Task input:

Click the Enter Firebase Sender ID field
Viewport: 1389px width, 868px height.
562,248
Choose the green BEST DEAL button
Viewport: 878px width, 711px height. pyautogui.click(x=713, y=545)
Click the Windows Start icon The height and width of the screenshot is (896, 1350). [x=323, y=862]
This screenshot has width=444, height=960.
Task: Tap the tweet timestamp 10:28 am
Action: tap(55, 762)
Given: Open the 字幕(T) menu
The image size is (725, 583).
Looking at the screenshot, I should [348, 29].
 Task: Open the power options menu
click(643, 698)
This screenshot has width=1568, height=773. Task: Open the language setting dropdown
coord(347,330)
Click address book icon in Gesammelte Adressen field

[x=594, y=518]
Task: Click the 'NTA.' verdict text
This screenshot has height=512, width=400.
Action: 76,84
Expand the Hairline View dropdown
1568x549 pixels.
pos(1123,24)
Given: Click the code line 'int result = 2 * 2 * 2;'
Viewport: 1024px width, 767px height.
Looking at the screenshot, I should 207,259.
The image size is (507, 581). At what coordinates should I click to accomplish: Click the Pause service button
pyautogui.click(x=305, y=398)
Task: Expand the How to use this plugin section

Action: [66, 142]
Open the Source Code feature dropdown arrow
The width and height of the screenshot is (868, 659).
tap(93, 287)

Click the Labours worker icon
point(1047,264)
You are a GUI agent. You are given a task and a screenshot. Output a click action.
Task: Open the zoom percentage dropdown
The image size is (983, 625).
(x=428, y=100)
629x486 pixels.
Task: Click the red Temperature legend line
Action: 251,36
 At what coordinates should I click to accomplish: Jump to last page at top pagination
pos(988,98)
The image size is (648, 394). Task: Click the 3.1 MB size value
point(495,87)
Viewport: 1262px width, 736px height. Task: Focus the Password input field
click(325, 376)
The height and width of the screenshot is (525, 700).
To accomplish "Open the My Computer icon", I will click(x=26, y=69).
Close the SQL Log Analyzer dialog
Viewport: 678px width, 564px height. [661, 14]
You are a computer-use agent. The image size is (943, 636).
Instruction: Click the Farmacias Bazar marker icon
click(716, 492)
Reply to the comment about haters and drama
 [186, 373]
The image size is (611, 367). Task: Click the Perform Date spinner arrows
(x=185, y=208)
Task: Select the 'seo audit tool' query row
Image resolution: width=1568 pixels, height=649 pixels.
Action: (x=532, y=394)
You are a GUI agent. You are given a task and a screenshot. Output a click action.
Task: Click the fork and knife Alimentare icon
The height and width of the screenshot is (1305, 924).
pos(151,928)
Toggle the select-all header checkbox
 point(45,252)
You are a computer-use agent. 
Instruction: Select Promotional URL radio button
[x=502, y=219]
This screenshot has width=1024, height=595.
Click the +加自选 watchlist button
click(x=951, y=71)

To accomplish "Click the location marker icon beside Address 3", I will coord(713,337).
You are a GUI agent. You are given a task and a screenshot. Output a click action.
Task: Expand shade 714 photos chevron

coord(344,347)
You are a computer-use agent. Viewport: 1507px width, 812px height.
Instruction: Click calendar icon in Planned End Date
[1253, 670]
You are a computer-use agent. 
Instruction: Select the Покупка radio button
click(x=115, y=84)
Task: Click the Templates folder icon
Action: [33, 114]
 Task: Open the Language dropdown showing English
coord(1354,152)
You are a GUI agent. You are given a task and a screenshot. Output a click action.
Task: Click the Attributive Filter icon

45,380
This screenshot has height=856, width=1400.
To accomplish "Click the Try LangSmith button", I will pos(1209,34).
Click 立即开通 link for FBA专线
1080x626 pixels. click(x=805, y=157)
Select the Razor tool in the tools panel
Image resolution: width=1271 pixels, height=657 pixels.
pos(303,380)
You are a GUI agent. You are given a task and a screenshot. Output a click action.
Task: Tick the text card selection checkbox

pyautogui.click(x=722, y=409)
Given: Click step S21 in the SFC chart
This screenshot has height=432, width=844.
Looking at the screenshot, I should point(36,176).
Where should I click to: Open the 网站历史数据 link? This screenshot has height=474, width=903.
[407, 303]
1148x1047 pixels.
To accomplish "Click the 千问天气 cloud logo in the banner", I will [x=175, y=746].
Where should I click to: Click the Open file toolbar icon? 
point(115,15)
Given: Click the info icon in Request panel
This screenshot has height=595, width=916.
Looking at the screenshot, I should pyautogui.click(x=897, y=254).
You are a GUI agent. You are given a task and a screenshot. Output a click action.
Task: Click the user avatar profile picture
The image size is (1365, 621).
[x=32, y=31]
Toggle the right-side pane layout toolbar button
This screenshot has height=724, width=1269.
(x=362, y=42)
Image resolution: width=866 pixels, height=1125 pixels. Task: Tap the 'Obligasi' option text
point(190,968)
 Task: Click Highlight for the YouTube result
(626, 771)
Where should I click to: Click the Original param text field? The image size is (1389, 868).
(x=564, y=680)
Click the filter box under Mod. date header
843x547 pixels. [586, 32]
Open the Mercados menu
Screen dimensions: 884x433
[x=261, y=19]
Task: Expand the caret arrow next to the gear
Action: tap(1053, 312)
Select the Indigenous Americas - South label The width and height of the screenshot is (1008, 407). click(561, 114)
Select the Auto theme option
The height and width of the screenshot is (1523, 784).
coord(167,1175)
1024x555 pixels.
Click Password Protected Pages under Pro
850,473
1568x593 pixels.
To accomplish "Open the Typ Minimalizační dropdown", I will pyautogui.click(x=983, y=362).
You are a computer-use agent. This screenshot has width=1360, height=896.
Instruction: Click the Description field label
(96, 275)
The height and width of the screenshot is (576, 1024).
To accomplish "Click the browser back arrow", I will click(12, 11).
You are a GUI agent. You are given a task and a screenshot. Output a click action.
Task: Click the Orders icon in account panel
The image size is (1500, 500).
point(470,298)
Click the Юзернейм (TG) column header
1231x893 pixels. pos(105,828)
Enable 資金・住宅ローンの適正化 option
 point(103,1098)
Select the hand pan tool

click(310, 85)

Required work: Start with the first line of the data and print every line exactly. The line containing "Given: Open the 字幕(T) menu" is the last one to include.

Reply to the task:
Click the Enter Firebase Sender ID field
Viewport: 1389px width, 868px height.
562,248
Choose the green BEST DEAL button
Viewport: 878px width, 711px height. pyautogui.click(x=713, y=545)
Click the Windows Start icon The height and width of the screenshot is (896, 1350). [x=323, y=862]
This screenshot has width=444, height=960.
Task: Tap the tweet timestamp 10:28 am
Action: tap(55, 762)
Given: Open the 字幕(T) menu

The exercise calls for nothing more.